MATERIAL SHOWN
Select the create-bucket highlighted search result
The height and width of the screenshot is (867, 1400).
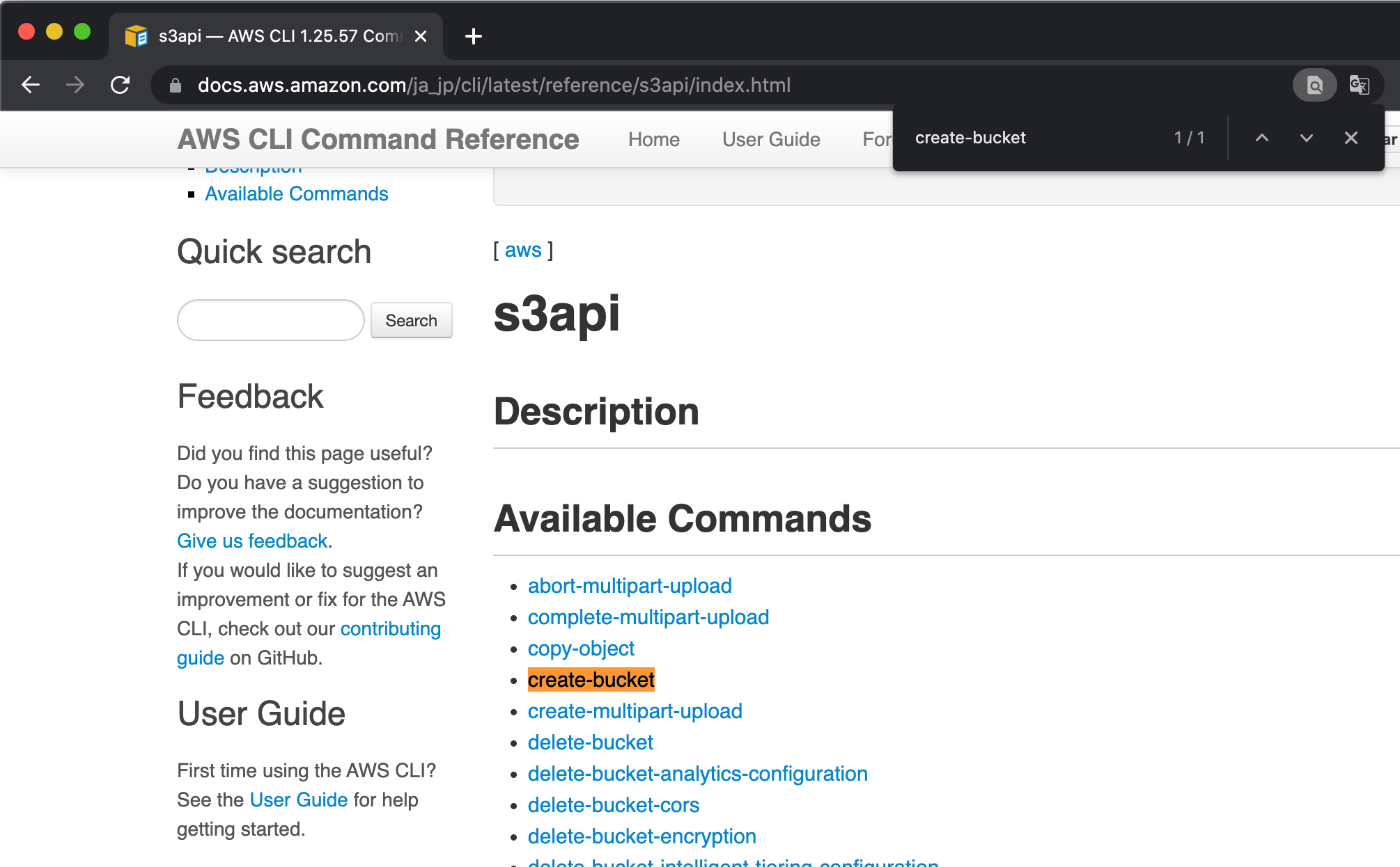pyautogui.click(x=591, y=679)
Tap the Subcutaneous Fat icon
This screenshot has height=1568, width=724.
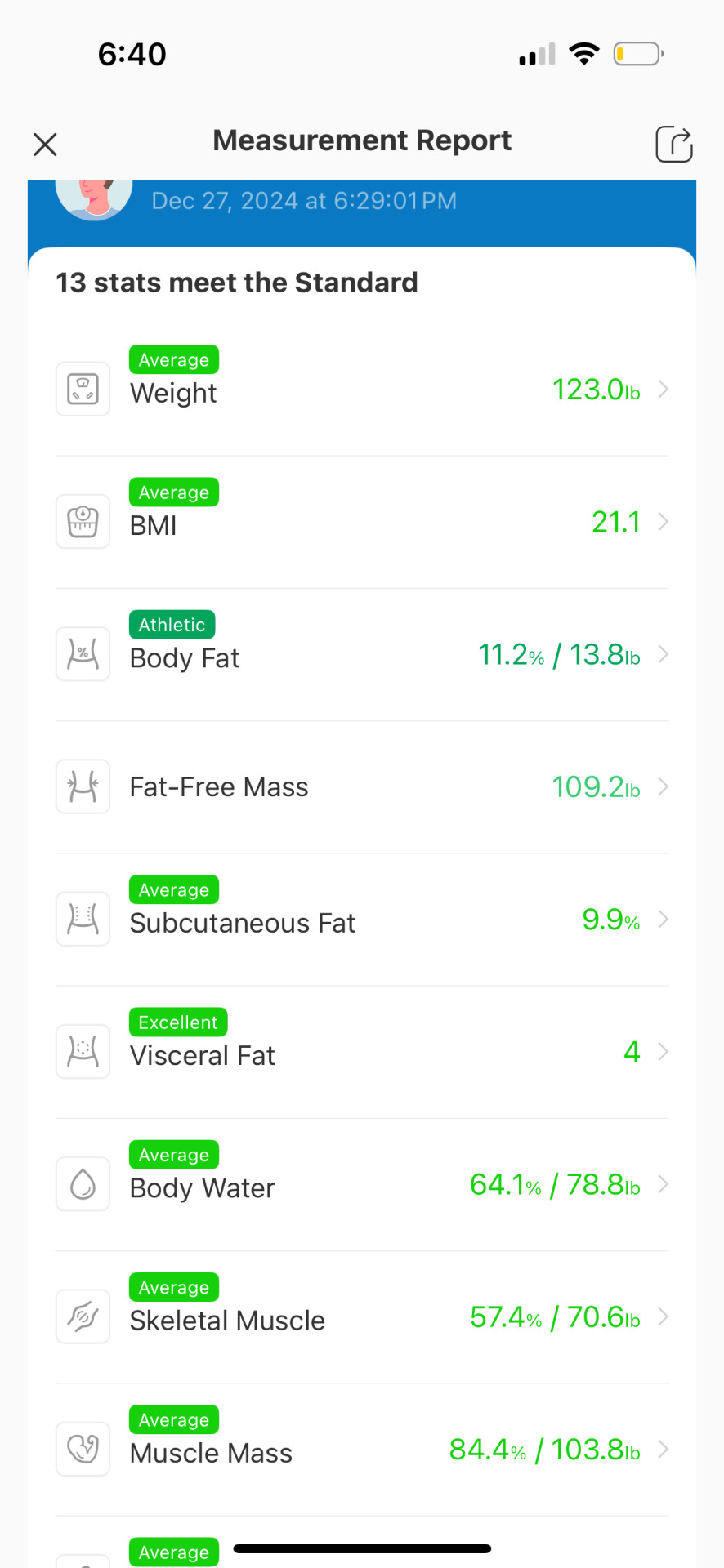coord(83,919)
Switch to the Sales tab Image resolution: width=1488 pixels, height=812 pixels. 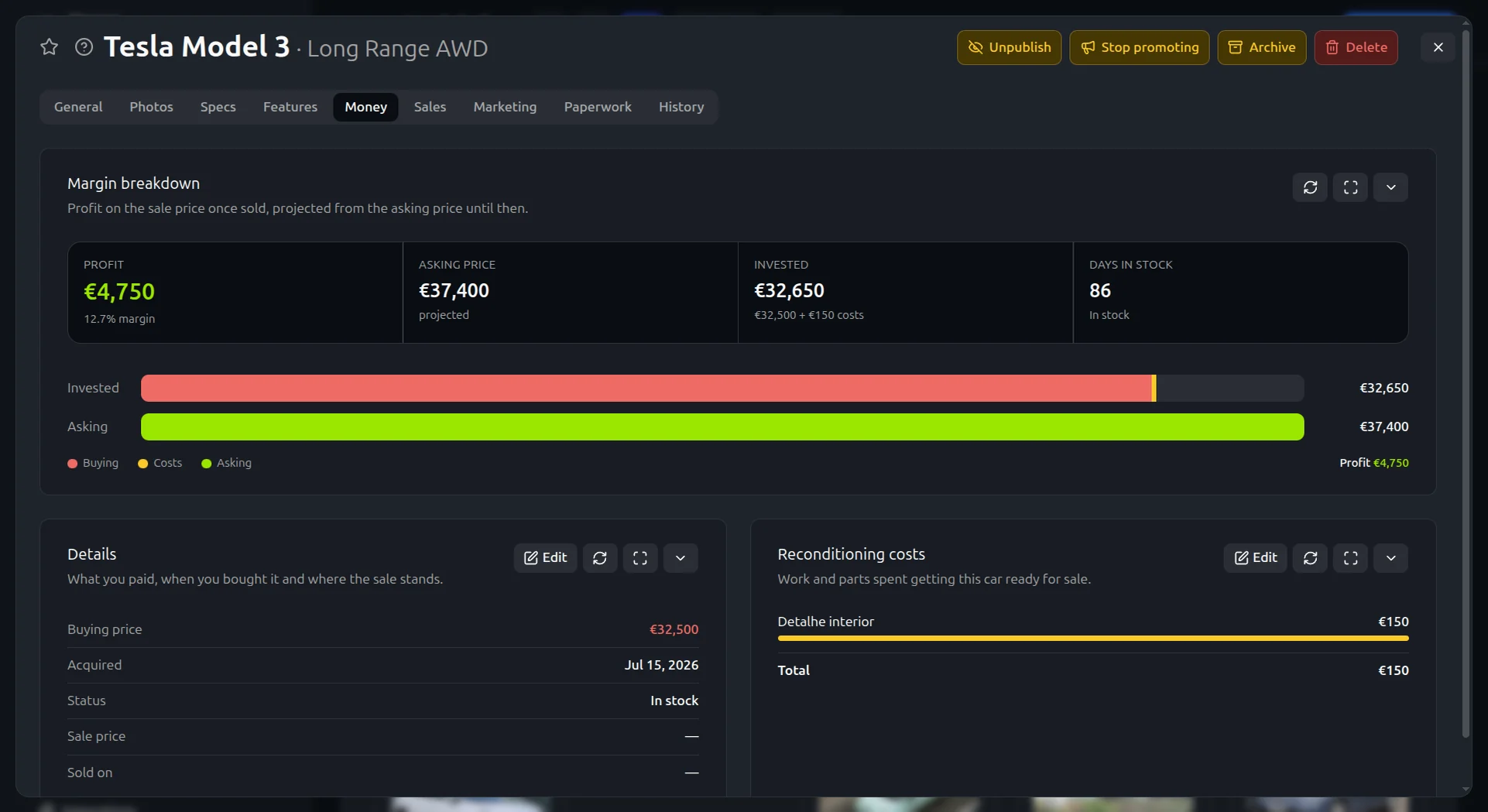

EXERCISE INSTRUCTIONS
Verbatim reproduction of every entry is needed, with the images left out.

SOLUTION TO THE PROBLEM
Select the create-bucket highlighted search result
The height and width of the screenshot is (867, 1400).
pyautogui.click(x=591, y=679)
Tap the Subcutaneous Fat icon
This screenshot has height=1568, width=724.
coord(83,919)
Switch to the Sales tab Image resolution: width=1488 pixels, height=812 pixels. 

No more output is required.